Problem requirements:
Throughout the records below, find each line holding "screenshot" and copy it.

Data records:
◆ ◆ ◆ ◆ ◆

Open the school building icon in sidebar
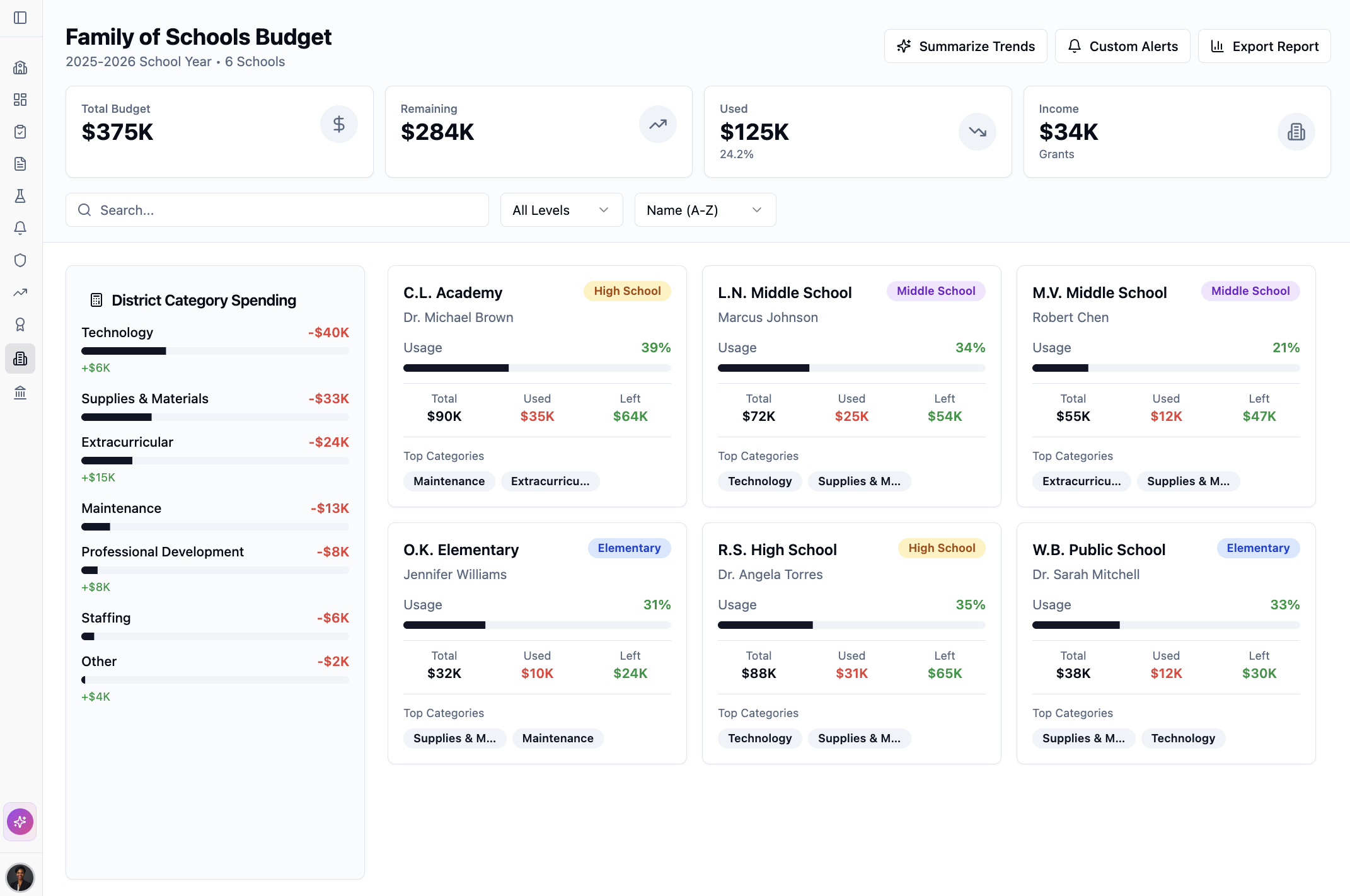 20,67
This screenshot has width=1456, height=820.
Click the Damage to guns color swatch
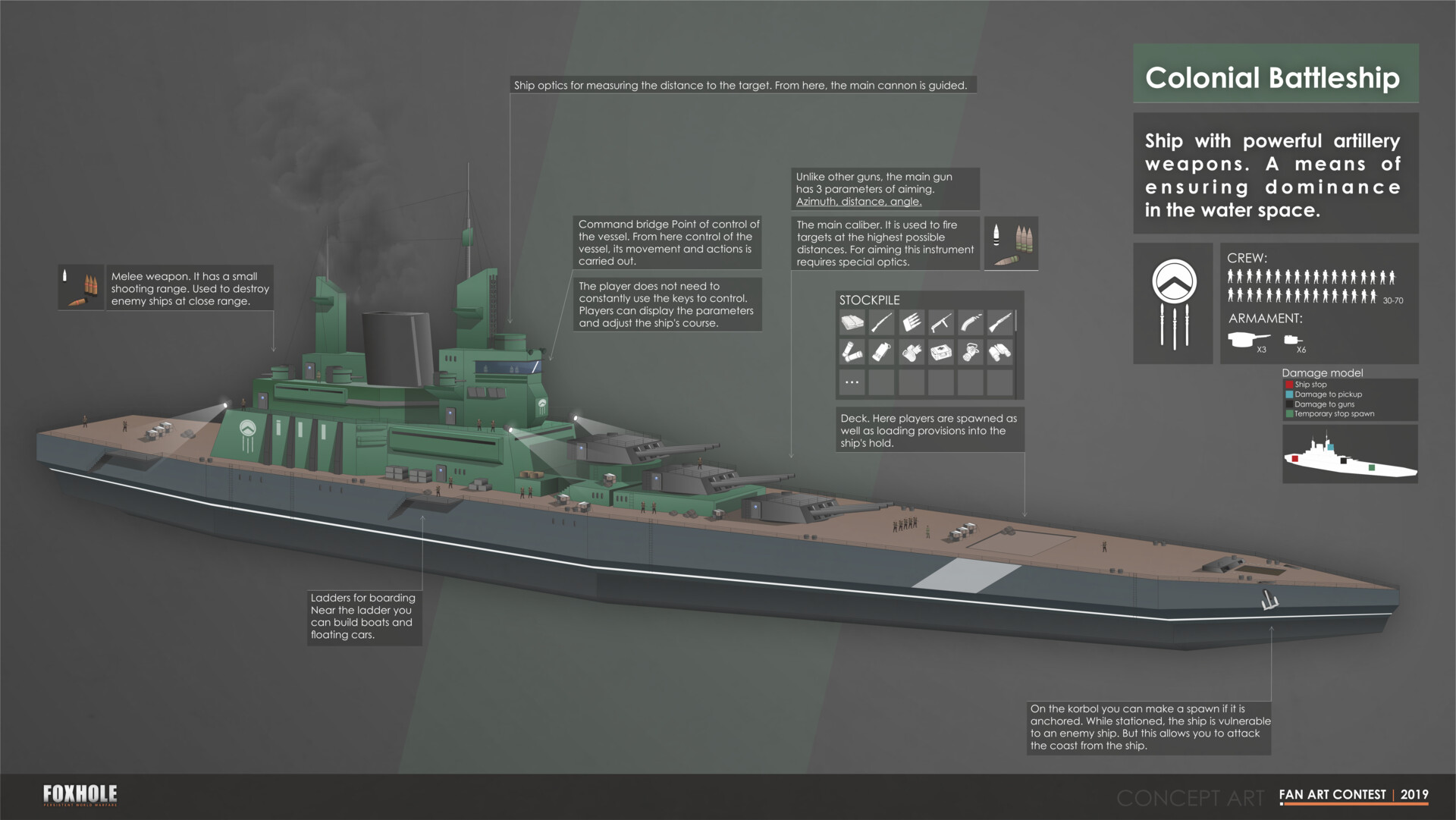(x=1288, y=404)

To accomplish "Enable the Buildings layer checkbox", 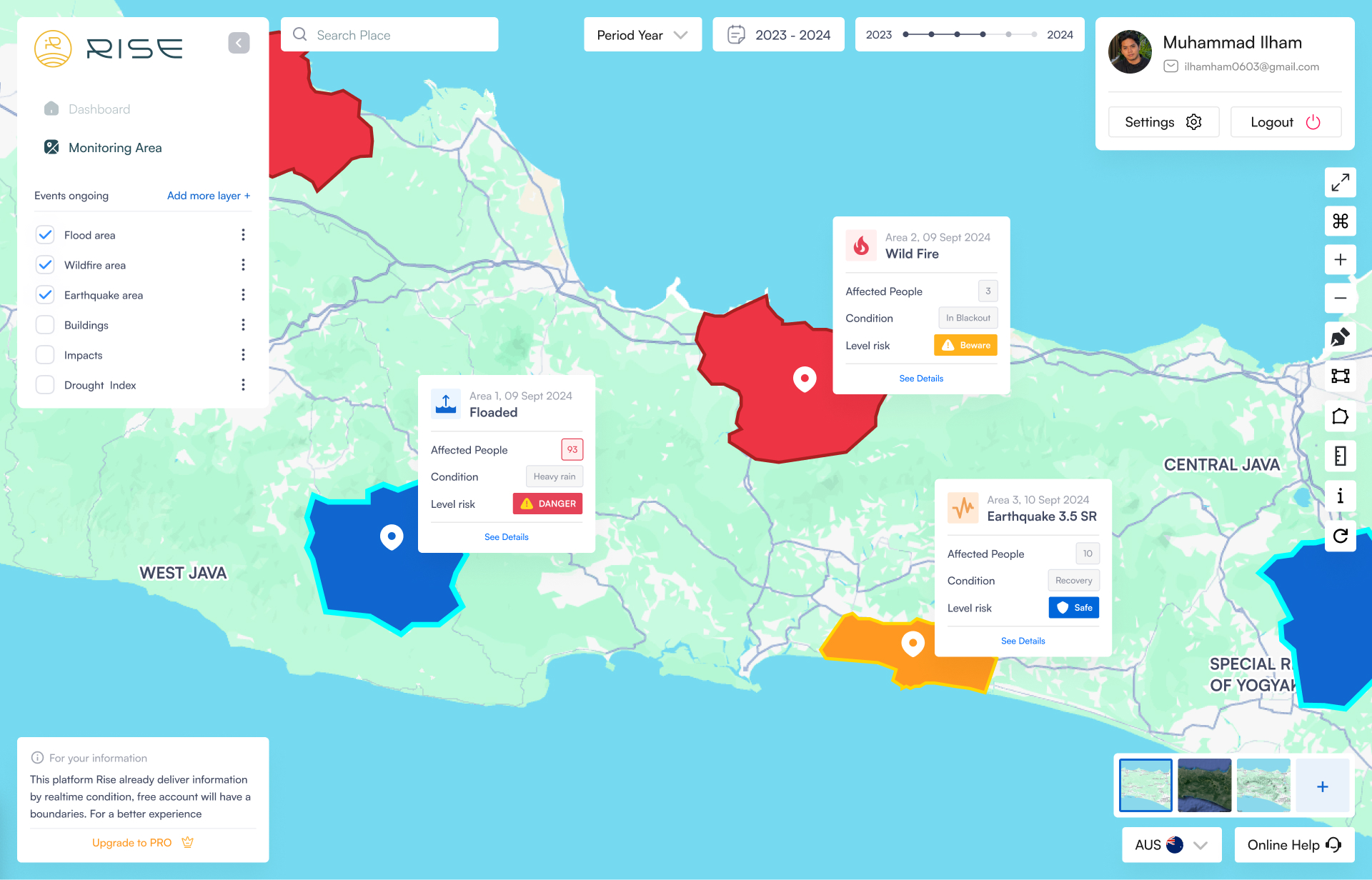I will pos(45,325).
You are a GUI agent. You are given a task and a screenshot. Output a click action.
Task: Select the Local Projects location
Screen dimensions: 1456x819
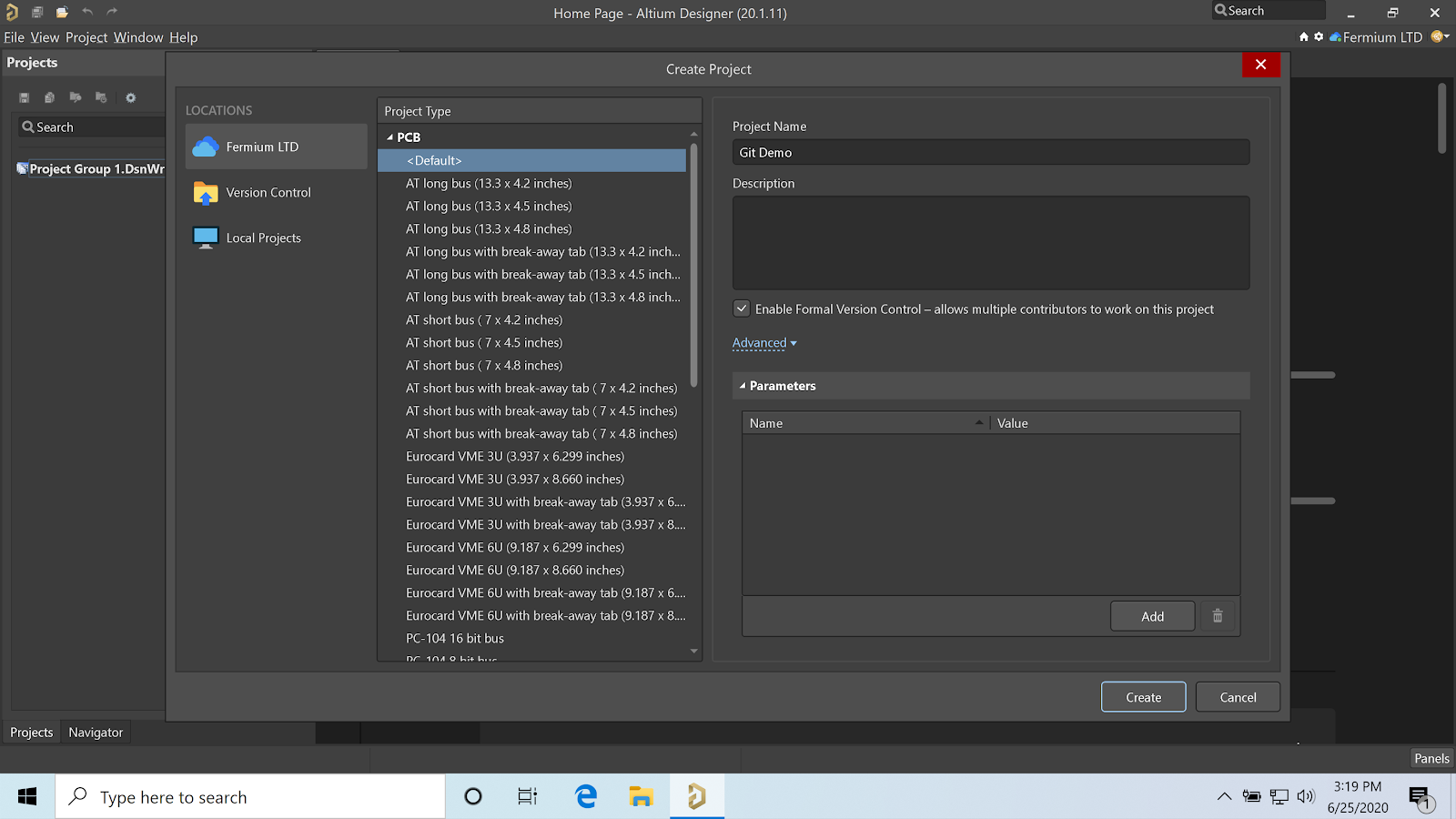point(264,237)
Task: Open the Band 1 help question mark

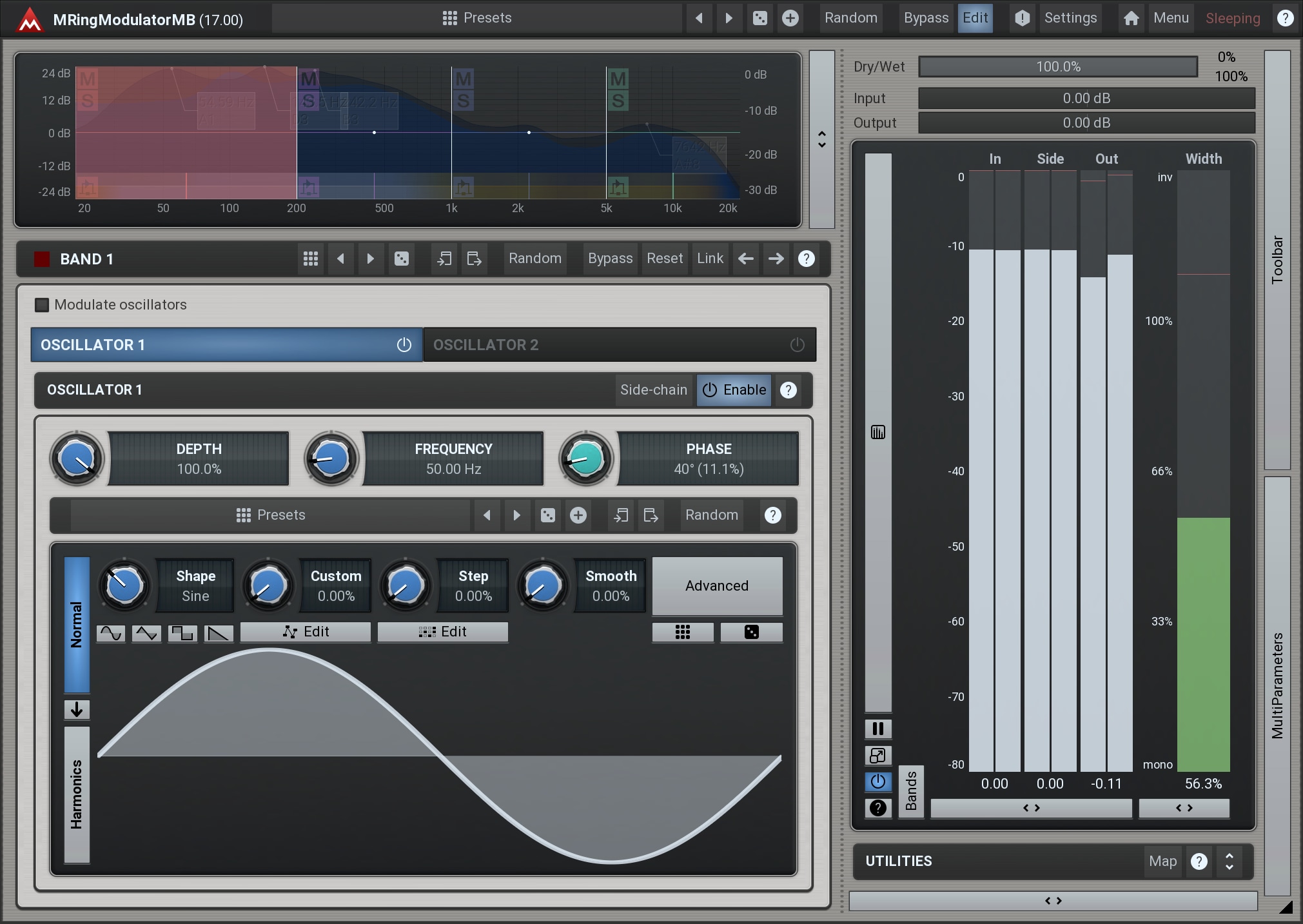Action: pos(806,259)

◆ ◆ ◆ ◆ ◆

Exercise response:
This screenshot has width=1456, height=820.
You are a GUI agent. You are given a task and a screenshot. Output a click action.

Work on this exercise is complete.